I’ve had a hard time figuring out what I want to say on this blog lately, so I haven’t said much at all. Little fragments of information and stories have been jumping around in my head, but nothing’s been cohering too much.
Nonetheless, I thought I’d write a few words down, especially because I was touched by a reader who just wrote me, saying her parent has the same diagnosis as my mother, and that she got some solace from reading this blog. It always surprises me when readers pop up other than my caregiving blogger buddies, since I don’t advertise or tell family and friends about this virtual space. I wanted a place where I can say anything more or less anonymously, and not worry about what people think!
Summer has been exceptionally brutal for the north; the flowers have mostly all burned up on the patio at Mom’s residence, and they don’t allow the residents out there out of fear that they’ll get overheated. Being the rebel, I push aside the barriers and take Mom out in the evening. We both love heat and I refuse to let summer pass us by while we sit inside like captives.
A bird has nested under the drainpipe by the door, which keeps us occupied if the conversation lags, as it often does these days. Mom can’t grab the words in time, or stay in reality too long. Her mood swings still sneak up now and then, but overall her emotions seem much milder. Even though her communication skills are dwindling, and walking is rare, I feel so grateful that I can still get her to laugh most days, and that out of the blue one of her sarcastic and spot-on comments will come out with a bang when I least expect it. It’s reassuring to know that she’s still “in there”.
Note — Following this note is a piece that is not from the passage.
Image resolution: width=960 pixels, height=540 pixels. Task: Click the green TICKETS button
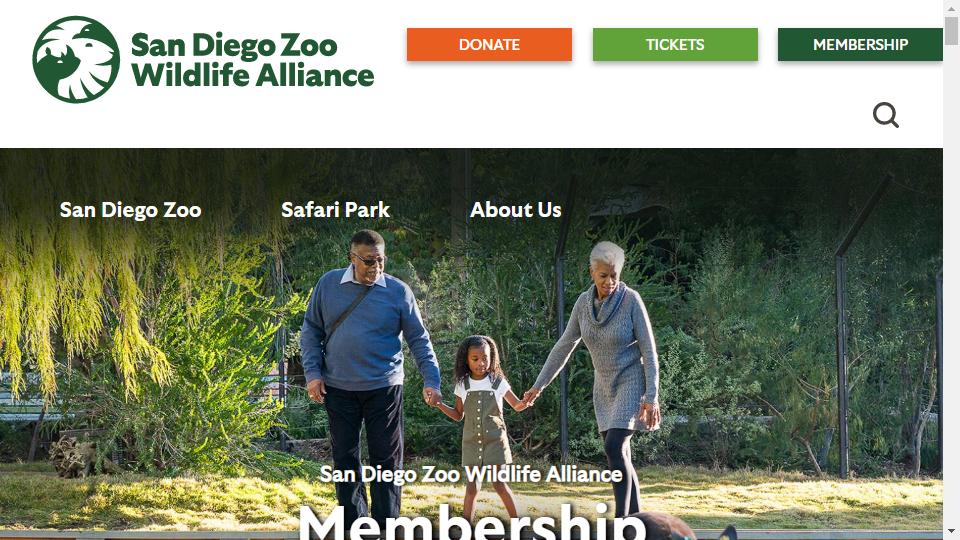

I’ve befriended a few older men who come to visit their wives at the Memory Care facility. I can’t imagine their exhaustion and pain, and it’s so endearing to see their devotion, faithfulness, and tender gestures. For whatever reason, I see a lot of these male partner caregivers lately- not too many women at all. They tote in favorite foods in thermoses, bring new clothes, and shower kisses upon their beloveds. One of them must be 95 or older; he hobbles in often- skinny little thing – so upbeat and energetic. And his wife, who everyone assumes is mute, squeals with pleasure and talks a mile a minute when he’s at her side. To see them together makes me cry. So much joy and pain all entwined; such profound love. I wish I could share a picture of them together for you. Maybe some day I’ll ask their permission and risk a lawsuit. It’s that beautiful!